With the novel improvement of using DC motor
model-based in Forward and Inverse Model, the new
IMC system for BLDC speed control is much less amount
of calculation than the classical IMC model based on
BLDC motor. The results show that all the advanced
features of the traditional IMC model are considerably
remained in the developed IMC system such as
robustness with many parameters and coefficients (J, R, L,
Ke
, Kt, β, VDC, TL) changing in wide ranges. In detail, the
ranges of parameter J, R, β can be from a haft to double
of their model values, while the inductance L may vary
within +/- 50% of its model value. The back-EMF and
torque constants can be 20% different from their model
values. Moreover, robustness of the improved IMC
system is also tested under some bad operating conditions
such as 20% decrease of DC voltage and 20% increase of
load torque.

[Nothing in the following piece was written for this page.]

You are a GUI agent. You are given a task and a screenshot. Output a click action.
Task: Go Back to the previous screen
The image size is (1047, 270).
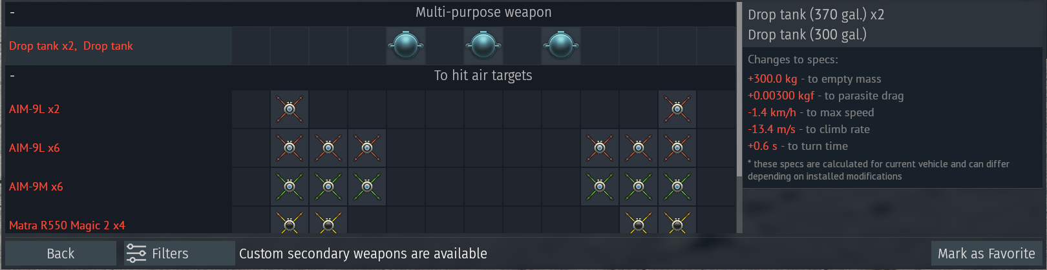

These wide ranges are well satisfied the
reasonable changing of practical parameter values when
the motor is operating. These unavoidable changes may
be caused from effect of temperature, electromagnetic
field, measurement errors, etc. Additionally, the DC
model-based IMC system also achieves benefits of IMC
principle such as easily controlling output response by
setting IMC filter coefficient, and simply designing steps.
Notice that, the designing process is even much easier
since using the simpler DC model.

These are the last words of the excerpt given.